Wie vermeidet man Verletzungen am Gaumen durch eine zu harte Baguette-Kruste?
Ein knuspriges Baguette ist köstlich, kann aber für den Gaumen zur echten Gefahr werden. Diese schmerzhaften kleinen Schnitte nennt man im Englischen scherzhaft auch „Captain Crunch Effect“.
Hier sind die besten Tipps, um Verletzungen zu vermeiden:
1. Die „Umkehr-Taktik“ (Der wichtigste Tipp)
Die meisten Verletzungen entstehen, weil die harte Oberseite des Baguettes beim Kauen gegen den empfindlichen Gaumen gedrückt wird.
- Lösung: Drehen Sie das Baguette-Stück oder das belegte Brötchen einfach um, sodass die weichere Unterseite zum Gaumen zeigt und die harte Kruste auf der Zunge liegt. Die Zunge ist viel robuster und beweglicher als der Gaumen.
2. Die richtige Schnitttechnik
- Dünne Scheiben: Schneiden Sie das Baguette in dünne Scheiben statt in dicke Brocken. So müssen Sie den Mund nicht so weit aufreißen und der Druck beim Kauen verteilt sich besser.
- Schräger Anschnitt: Wenn Sie das Baguette in einem sehr schrägen Winkel schneiden, vergrößert sich die weiche Innenfläche (die Krume) im Verhältnis zur harten Kruste.
3. Das Baguette „zähmen“ (Aufweichen)
- Dippen: Tunken Sie das Brot in Olivenöl, Balsamico, Suppe oder Sauce. Das macht die scharfen Kanten der Kruste sofort geschmeidig.
- Belegen und warten: Wenn Sie ein Sandwich machen, lassen Sie es 10–15 Minuten ziehen. Die Feuchtigkeit aus dem Belag (Tomaten, Salat, Saucen) zieht in die Kruste ein und macht sie kaubarer.
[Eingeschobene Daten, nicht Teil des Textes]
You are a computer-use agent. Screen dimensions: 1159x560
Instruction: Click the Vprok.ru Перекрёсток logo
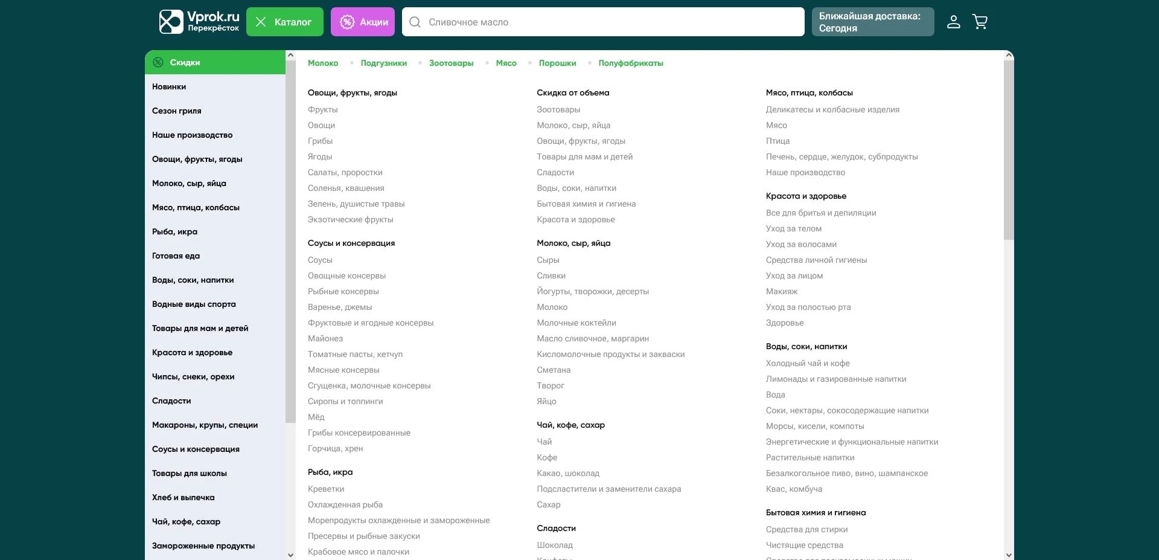click(x=199, y=22)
- Wasserdampf-Trick: Wenn das Baguette vom Vortag und steinhart ist: Ganz kurz mit Wasser besprenkeln und für 3–5 Minuten in den Ofen. Es wird außen kurzzeitig wieder elastischer.
4. Richtig Kauen
- Seitlich kauen: Versuchen Sie, das Brot direkt mit den Backenzähnen zu zerkleinern, ohne dass es vorher großflächig den Gaumen berührt.
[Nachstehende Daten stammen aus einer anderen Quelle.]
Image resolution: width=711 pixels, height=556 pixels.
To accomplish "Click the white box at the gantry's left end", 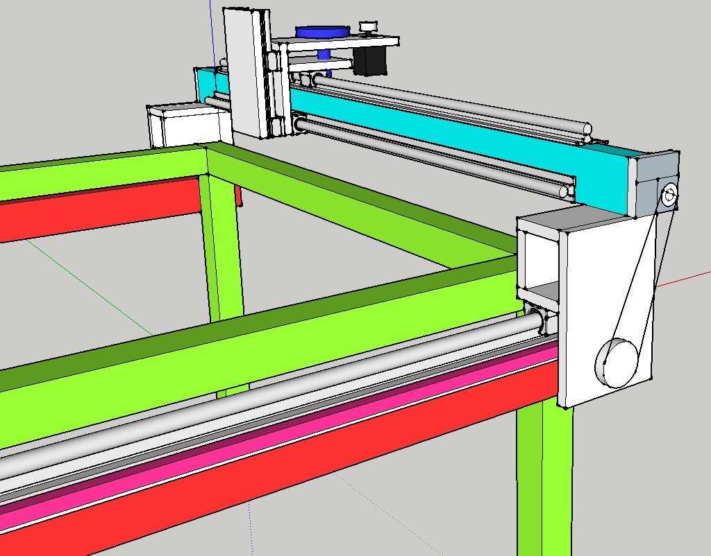I will (x=182, y=126).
- Kleine Bissen: Je kleiner der Bissen, desto mehr Kontrolle haben Sie darüber, wo die harte Kruste im Mund landet.
5. Die Kruste „brechen“
Bevor Sie abbeißen, können Sie das Baguette-Stück mit den Fingern leicht zusammendrücken. Wenn man hört, wie die Kruste bricht („cracken“), sind die großen, scharfen Flächen bereits in kleinere, weniger gefährliche Stücke zerteilt.
6. Die Wahl des Baguettes
- Tradition vs. Supermarkt: Ein „Baguette Tradition“ vom guten Bäcker hat oft eine kräftige, aber eher rösche (knusprig-luftige) Kruste, während billige Aufback-Baguettes oft eine sehr harte, fast glasartige Kruste entwickeln, die besonders scharfkantig bricht.
- Lagerung: Wenn Sie die Kruste weicher mögen, lagern Sie das Baguette in einer Papiertüte und zusätzlich in einem Stoffbeutel. Die Eigenfeuchtigkeit macht die Kruste mit der Zeit elastischer (allerdings verliert es dann seinen typischen Crunch).
Falls es doch passiert ist: Wenn der Gaumen doch zerkratzt ist, helfen Spülungen mit lauwarmem Kamillentee oder Salbeitee, um die Heilung zu beschleunigen und Entzündungen zu vermeiden. Vermeiden Sie danach für 1-2 Tage scharfe oder sehr saure Lebensmittel (wie Zitrusfrüchte).